I really am enjoying this book. I’ll probably wait a few days before I post about Part Three and Four though. I want to give myself some time to let the Zen stuff sink in. This feels like something you have to take in gradually. My brain feels pickled right now from these concepts. Too much all at once means less retention. I’ve been trying to consider this as I do my DBT skills. I didn’t just read one DBT book and suddenly understand it all. This is one of those moments where I’ll have to revisit the concept a few times.
Thanks as always for your consideration, guys!

Saved data entries
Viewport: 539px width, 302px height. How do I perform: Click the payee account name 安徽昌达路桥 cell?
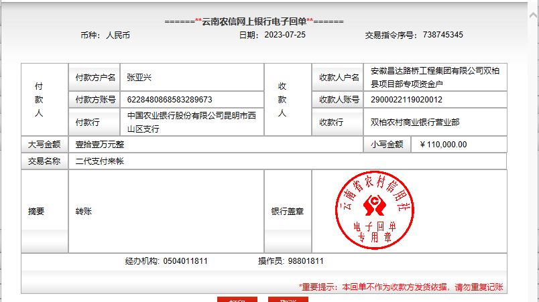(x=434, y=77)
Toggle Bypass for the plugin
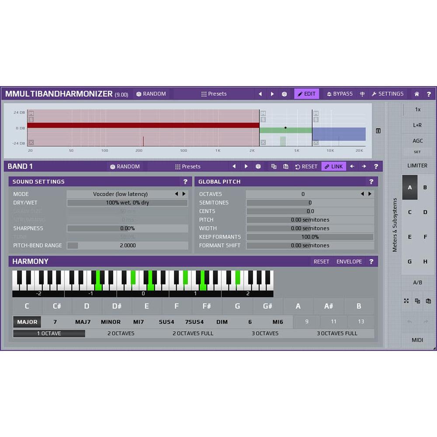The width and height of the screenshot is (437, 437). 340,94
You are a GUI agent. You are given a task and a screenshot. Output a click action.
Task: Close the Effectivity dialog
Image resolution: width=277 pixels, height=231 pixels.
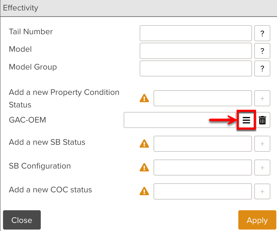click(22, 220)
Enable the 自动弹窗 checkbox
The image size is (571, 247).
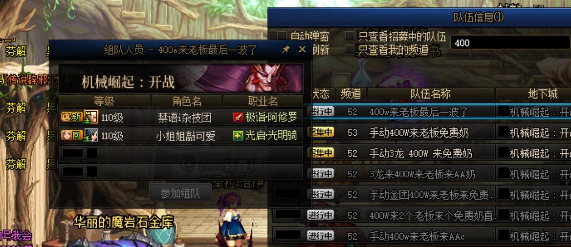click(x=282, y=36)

---

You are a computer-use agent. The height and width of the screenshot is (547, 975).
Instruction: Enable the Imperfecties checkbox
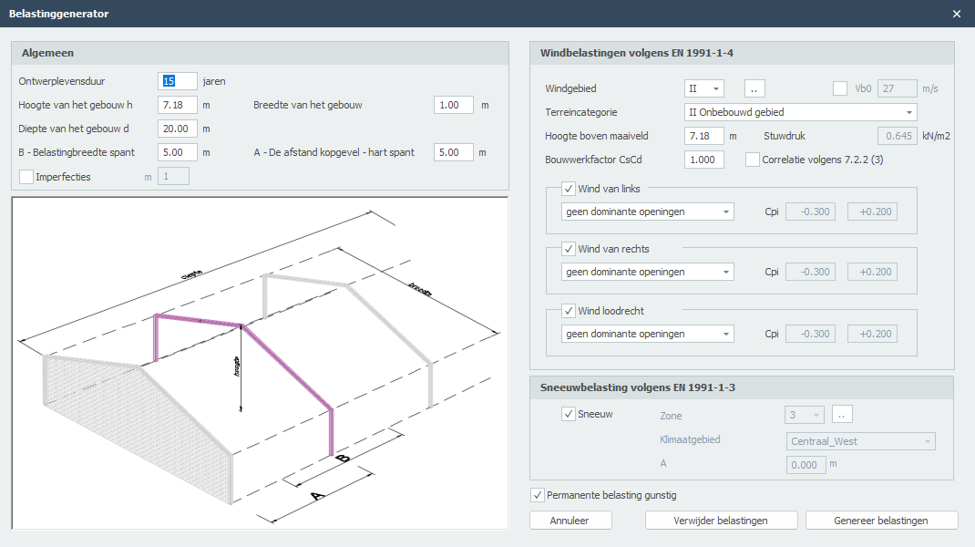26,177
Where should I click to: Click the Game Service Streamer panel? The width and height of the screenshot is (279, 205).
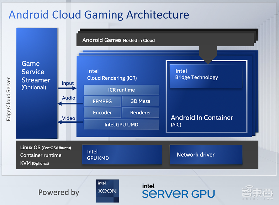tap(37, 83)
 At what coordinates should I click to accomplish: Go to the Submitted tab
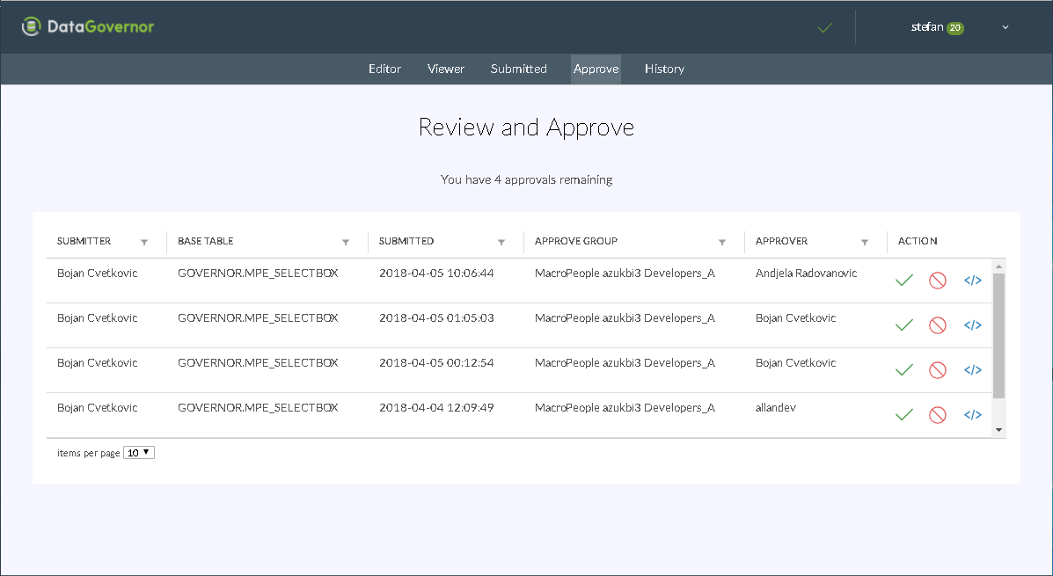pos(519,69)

— Tasks to perform —
(1) According to the post, why does the writer plan to wait a few days before posting about Part Three and Four?
(2) Summarize the post in two sentences.
The saved data entries are separate material with no connection to the post.

— Responses for each task —
(1) The writer wants time to let the Zen material sink in.

(2) The writer is enjoying the book but will wait a few days before posting about Part Three and Four so the Zen concepts can sink in gradually. Drawing on experience with DBT skills, the writer notes that too much at once means less retention and expects to revisit the concept a few times.